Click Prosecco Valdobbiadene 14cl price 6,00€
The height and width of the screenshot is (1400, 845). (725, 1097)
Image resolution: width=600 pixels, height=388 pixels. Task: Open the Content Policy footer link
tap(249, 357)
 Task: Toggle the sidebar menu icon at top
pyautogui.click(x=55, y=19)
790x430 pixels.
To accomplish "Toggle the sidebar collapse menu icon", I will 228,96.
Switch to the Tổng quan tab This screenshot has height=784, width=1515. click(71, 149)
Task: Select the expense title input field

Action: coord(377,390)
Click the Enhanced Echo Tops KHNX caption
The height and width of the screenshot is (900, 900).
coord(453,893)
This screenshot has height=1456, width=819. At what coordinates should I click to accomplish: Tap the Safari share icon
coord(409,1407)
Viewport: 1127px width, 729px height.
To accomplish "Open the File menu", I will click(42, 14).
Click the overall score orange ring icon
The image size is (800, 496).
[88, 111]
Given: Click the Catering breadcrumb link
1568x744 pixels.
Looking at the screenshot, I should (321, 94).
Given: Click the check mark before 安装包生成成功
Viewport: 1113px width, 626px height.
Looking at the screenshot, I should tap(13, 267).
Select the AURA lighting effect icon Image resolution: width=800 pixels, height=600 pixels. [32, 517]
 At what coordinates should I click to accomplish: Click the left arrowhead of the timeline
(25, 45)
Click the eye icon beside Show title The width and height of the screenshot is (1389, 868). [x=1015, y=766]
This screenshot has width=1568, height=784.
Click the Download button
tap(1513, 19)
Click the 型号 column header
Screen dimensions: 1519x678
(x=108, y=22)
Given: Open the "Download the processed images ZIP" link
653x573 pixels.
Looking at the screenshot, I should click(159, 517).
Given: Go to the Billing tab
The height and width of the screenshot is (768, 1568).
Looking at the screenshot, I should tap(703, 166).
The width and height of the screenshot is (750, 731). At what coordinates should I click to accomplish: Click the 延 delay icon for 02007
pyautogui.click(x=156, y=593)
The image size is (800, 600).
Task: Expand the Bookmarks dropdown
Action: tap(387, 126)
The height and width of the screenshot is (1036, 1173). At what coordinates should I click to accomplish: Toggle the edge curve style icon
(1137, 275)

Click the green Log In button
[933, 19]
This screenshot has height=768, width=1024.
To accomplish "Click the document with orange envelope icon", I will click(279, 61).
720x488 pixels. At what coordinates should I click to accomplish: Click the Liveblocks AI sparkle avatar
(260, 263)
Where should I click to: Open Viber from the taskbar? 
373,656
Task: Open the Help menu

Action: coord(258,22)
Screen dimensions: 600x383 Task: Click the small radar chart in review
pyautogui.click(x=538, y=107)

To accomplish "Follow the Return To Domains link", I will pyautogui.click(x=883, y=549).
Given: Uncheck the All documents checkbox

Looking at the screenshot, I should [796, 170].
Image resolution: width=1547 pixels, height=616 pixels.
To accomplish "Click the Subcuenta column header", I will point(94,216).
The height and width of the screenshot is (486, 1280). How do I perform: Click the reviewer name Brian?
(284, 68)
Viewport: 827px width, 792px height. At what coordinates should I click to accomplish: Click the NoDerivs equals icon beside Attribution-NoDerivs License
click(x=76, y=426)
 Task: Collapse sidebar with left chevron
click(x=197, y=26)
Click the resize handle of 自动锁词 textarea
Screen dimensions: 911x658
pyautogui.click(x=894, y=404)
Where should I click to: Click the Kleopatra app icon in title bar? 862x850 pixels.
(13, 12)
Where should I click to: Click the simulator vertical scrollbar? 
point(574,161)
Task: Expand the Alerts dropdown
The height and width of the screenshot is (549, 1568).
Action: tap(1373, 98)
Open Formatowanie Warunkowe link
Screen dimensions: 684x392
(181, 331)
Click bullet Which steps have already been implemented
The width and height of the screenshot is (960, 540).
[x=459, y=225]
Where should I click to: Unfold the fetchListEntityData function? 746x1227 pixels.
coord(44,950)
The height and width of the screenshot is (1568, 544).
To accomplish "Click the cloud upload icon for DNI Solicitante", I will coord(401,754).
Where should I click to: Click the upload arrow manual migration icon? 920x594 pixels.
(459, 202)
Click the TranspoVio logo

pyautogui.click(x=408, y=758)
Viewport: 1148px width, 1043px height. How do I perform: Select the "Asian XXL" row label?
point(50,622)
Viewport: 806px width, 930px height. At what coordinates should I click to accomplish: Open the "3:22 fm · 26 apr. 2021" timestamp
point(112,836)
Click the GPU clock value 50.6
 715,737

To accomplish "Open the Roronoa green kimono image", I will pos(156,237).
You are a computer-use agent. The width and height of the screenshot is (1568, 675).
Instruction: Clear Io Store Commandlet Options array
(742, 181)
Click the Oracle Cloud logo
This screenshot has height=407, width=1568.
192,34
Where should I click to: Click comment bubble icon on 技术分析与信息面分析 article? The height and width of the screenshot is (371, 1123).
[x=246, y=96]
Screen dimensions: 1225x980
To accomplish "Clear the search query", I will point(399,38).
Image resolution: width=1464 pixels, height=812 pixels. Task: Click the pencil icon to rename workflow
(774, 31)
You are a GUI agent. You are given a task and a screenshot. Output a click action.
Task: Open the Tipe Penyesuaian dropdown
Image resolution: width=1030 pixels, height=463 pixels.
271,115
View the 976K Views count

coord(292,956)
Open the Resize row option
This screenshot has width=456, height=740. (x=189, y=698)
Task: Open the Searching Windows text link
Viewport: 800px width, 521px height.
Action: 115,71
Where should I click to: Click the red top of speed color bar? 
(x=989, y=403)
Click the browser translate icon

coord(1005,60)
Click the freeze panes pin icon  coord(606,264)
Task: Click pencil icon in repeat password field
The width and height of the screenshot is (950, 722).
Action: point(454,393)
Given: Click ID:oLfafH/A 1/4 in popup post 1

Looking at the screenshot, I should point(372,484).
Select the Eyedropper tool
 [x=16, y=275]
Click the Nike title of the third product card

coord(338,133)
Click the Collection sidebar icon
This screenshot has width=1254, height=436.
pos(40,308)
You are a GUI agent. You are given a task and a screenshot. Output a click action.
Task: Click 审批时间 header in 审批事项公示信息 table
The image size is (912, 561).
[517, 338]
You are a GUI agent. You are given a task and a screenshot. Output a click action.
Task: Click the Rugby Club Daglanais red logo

-----

● **What to produce**: Write out all of the records once more, exactly.

● **Expected output**:
Click Prosecco Valdobbiadene 14cl price 6,00€
The height and width of the screenshot is (1400, 845). (725, 1097)
Image resolution: width=600 pixels, height=388 pixels. Task: Open the Content Policy footer link
tap(249, 357)
 Task: Toggle the sidebar menu icon at top
pyautogui.click(x=55, y=19)
790x430 pixels.
To accomplish "Toggle the sidebar collapse menu icon", I will 228,96.
Switch to the Tổng quan tab This screenshot has height=784, width=1515. click(71, 149)
Task: Select the expense title input field

Action: coord(377,390)
Click the Enhanced Echo Tops KHNX caption
The height and width of the screenshot is (900, 900).
coord(453,893)
This screenshot has height=1456, width=819. At what coordinates should I click to accomplish: Tap the Safari share icon
coord(409,1407)
Viewport: 1127px width, 729px height.
To accomplish "Open the File menu", I will click(42, 14).
Click the overall score orange ring icon
The image size is (800, 496).
[88, 111]
Given: Click the Catering breadcrumb link
1568x744 pixels.
Looking at the screenshot, I should (321, 94).
Given: Click the check mark before 安装包生成成功
Viewport: 1113px width, 626px height.
Looking at the screenshot, I should tap(13, 267).
Select the AURA lighting effect icon Image resolution: width=800 pixels, height=600 pixels. [32, 517]
 At what coordinates should I click to accomplish: Click the left arrowhead of the timeline
(25, 45)
Click the eye icon beside Show title The width and height of the screenshot is (1389, 868). [x=1015, y=766]
This screenshot has width=1568, height=784.
Click the Download button
tap(1513, 19)
Click the 型号 column header
Screen dimensions: 1519x678
(x=108, y=22)
Given: Open the "Download the processed images ZIP" link
653x573 pixels.
Looking at the screenshot, I should click(159, 517).
Given: Go to the Billing tab
The height and width of the screenshot is (768, 1568).
Looking at the screenshot, I should tap(703, 166).
The width and height of the screenshot is (750, 731). At what coordinates should I click to accomplish: Click the 延 delay icon for 02007
pyautogui.click(x=156, y=593)
The image size is (800, 600).
Task: Expand the Bookmarks dropdown
Action: tap(387, 126)
The height and width of the screenshot is (1036, 1173). At what coordinates should I click to accomplish: Toggle the edge curve style icon
(1137, 275)

Click the green Log In button
[933, 19]
This screenshot has height=768, width=1024.
To accomplish "Click the document with orange envelope icon", I will click(279, 61).
720x488 pixels. At what coordinates should I click to accomplish: Click the Liveblocks AI sparkle avatar
(260, 263)
Where should I click to: Open Viber from the taskbar? 
373,656
Task: Open the Help menu

Action: coord(258,22)
Screen dimensions: 600x383 Task: Click the small radar chart in review
pyautogui.click(x=538, y=107)

To accomplish "Follow the Return To Domains link", I will pyautogui.click(x=883, y=549).
Given: Uncheck the All documents checkbox

Looking at the screenshot, I should [796, 170].
Image resolution: width=1547 pixels, height=616 pixels.
To accomplish "Click the Subcuenta column header", I will point(94,216).
The height and width of the screenshot is (486, 1280). How do I perform: Click the reviewer name Brian?
(284, 68)
Viewport: 827px width, 792px height. At what coordinates should I click to accomplish: Click the NoDerivs equals icon beside Attribution-NoDerivs License
click(x=76, y=426)
 Task: Collapse sidebar with left chevron
click(x=197, y=26)
Click the resize handle of 自动锁词 textarea
Screen dimensions: 911x658
pyautogui.click(x=894, y=404)
Where should I click to: Click the Kleopatra app icon in title bar? 862x850 pixels.
(13, 12)
Where should I click to: Click the simulator vertical scrollbar? 
point(574,161)
Task: Expand the Alerts dropdown
The height and width of the screenshot is (549, 1568).
Action: tap(1373, 98)
Open Formatowanie Warunkowe link
Screen dimensions: 684x392
(181, 331)
Click bullet Which steps have already been implemented
The width and height of the screenshot is (960, 540).
[x=459, y=225]
Where should I click to: Unfold the fetchListEntityData function? 746x1227 pixels.
coord(44,950)
The height and width of the screenshot is (1568, 544).
To accomplish "Click the cloud upload icon for DNI Solicitante", I will coord(401,754).
Where should I click to: Click the upload arrow manual migration icon? 920x594 pixels.
(459, 202)
Click the TranspoVio logo

pyautogui.click(x=408, y=758)
Viewport: 1148px width, 1043px height. How do I perform: Select the "Asian XXL" row label?
point(50,622)
Viewport: 806px width, 930px height. At what coordinates should I click to accomplish: Open the "3:22 fm · 26 apr. 2021" timestamp
point(112,836)
Click the GPU clock value 50.6
 715,737

To accomplish "Open the Roronoa green kimono image", I will pos(156,237).
You are a computer-use agent. The width and height of the screenshot is (1568, 675).
Instruction: Clear Io Store Commandlet Options array
(742, 181)
Click the Oracle Cloud logo
This screenshot has height=407, width=1568.
192,34
Where should I click to: Click comment bubble icon on 技术分析与信息面分析 article? The height and width of the screenshot is (371, 1123).
[x=246, y=96]
Screen dimensions: 1225x980
To accomplish "Clear the search query", I will point(399,38).
Image resolution: width=1464 pixels, height=812 pixels. Task: Click the pencil icon to rename workflow
(774, 31)
You are a GUI agent. You are given a task and a screenshot. Output a click action.
Task: Open the Tipe Penyesuaian dropdown
Image resolution: width=1030 pixels, height=463 pixels.
271,115
View the 976K Views count

coord(292,956)
Open the Resize row option
This screenshot has width=456, height=740. (x=189, y=698)
Task: Open the Searching Windows text link
Viewport: 800px width, 521px height.
Action: 115,71
Where should I click to: Click the red top of speed color bar? 
(x=989, y=403)
Click the browser translate icon

coord(1005,60)
Click the freeze panes pin icon  coord(606,264)
Task: Click pencil icon in repeat password field
The width and height of the screenshot is (950, 722).
Action: point(454,393)
Given: Click ID:oLfafH/A 1/4 in popup post 1

Looking at the screenshot, I should point(372,484).
Select the Eyedropper tool
 [x=16, y=275]
Click the Nike title of the third product card

coord(338,133)
Click the Collection sidebar icon
This screenshot has width=1254, height=436.
pos(40,308)
You are a GUI agent. You are given a task and a screenshot. Output a click action.
Task: Click 审批时间 header in 审批事项公示信息 table
The image size is (912, 561).
[517, 338]
You are a GUI agent. You are given a task and a screenshot. Output a click action.
Task: Click the Rugby Club Daglanais red logo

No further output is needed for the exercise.